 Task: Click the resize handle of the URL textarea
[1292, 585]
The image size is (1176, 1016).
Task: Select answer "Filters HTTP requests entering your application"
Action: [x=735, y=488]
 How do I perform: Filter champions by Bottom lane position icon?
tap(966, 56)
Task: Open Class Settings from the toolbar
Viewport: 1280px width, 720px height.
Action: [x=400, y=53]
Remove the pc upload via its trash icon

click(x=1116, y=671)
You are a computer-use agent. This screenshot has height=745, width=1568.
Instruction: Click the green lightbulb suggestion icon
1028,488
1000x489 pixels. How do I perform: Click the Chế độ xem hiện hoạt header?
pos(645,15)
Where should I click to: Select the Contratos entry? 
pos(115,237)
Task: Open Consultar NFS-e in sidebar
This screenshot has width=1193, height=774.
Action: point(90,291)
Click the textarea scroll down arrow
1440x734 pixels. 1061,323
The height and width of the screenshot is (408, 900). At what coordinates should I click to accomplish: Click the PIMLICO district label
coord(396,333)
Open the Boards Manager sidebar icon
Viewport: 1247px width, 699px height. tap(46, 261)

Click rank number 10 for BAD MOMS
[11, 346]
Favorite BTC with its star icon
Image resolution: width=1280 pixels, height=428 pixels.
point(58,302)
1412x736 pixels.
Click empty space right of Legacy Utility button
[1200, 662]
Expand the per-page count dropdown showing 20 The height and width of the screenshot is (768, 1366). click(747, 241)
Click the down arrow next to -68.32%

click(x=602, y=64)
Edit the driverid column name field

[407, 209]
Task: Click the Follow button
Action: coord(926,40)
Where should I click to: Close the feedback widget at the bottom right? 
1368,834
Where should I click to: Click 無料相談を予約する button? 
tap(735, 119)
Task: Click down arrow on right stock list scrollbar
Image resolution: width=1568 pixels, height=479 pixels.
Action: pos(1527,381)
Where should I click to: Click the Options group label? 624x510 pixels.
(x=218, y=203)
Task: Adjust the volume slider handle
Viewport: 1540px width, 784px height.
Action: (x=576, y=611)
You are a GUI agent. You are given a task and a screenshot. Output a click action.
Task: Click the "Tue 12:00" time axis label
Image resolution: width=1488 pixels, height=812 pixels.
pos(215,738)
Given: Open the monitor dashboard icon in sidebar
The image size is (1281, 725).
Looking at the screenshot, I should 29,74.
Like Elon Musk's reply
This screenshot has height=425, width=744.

**Exercise directions:** Print only the lines from the one with "Task: Adjust the volume slider handle" to the end of the records, both included.

**The completed task:**
Task: Adjust the volume slider handle
Viewport: 1540px width, 784px height.
Action: (x=576, y=611)
You are a GUI agent. You are given a task and a screenshot. Output a click action.
Task: Click the "Tue 12:00" time axis label
Image resolution: width=1488 pixels, height=812 pixels.
pos(215,738)
Given: Open the monitor dashboard icon in sidebar
The image size is (1281, 725).
Looking at the screenshot, I should 29,74.
Like Elon Musk's reply
This screenshot has height=425, width=744.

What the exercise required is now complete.